Hello everyone! I'm in need of some help! I have a JD 5325 *LV5325S330321*.
The issue Im having is when I engage and disengage the clutch pedal, not all the time but most of the time it makes a grinding noise seems like right under/right of seat. Could this be that I need a new clutch or something else? Thanks for the help.


----------



## Joe Moreira (Sep 24, 2018)

So yeah, basically it just makes a grinding noise when I try to use the clutch pedal to engage the clutch, (so when I slowly take my foot back off the pedal). When noise happens I can look back and see the pto turn on (not sure if that means anything). This problem came on out of nowhere just one day started to do it. Im currently trying to find the service manual for it but have not had any luck.


----------



## RC Wells (Dec 26, 2008)

You are going to need to dig out your repair manual and look at the specifics for the transmission you have in your tractor. If you have the two stage clutch assembly it could be the throwout bearing or the PTO release bearing. On the power shuttle type it is likely one of the internal release bearings. 

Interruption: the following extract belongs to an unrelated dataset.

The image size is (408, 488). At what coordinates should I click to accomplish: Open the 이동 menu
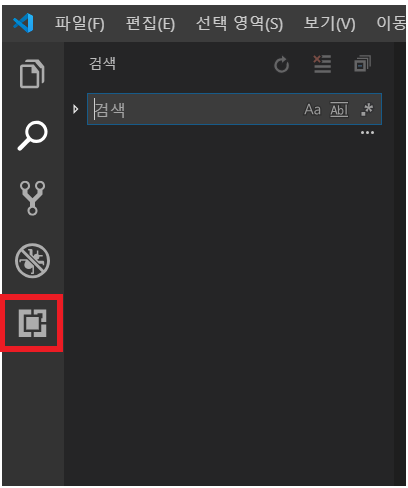click(x=391, y=23)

Either scenario will require splitting the tractor to repair the defect before it leads to major expense.


----------



## Dale Colton (Dec 30, 2019)

I recently had the same symptoms with my John Deere 5225 manual engage single speed pto, Syncshuttle, no reverser tractor. 749 hours. The pto and traction throw out bearing guide part#R225876 holds a sealed bearing that steadies the traction shaft. That bearing had become loose in the guide allowing the traction shaft to rub on the pto drive shaft. This caused the pto shaft to turn and make the grating sound mentioned. You have to spit the tractor and replace the guide and the bearing. For some reason the bearing becomes loose in the guide and then just gets worse in a hurry.


----------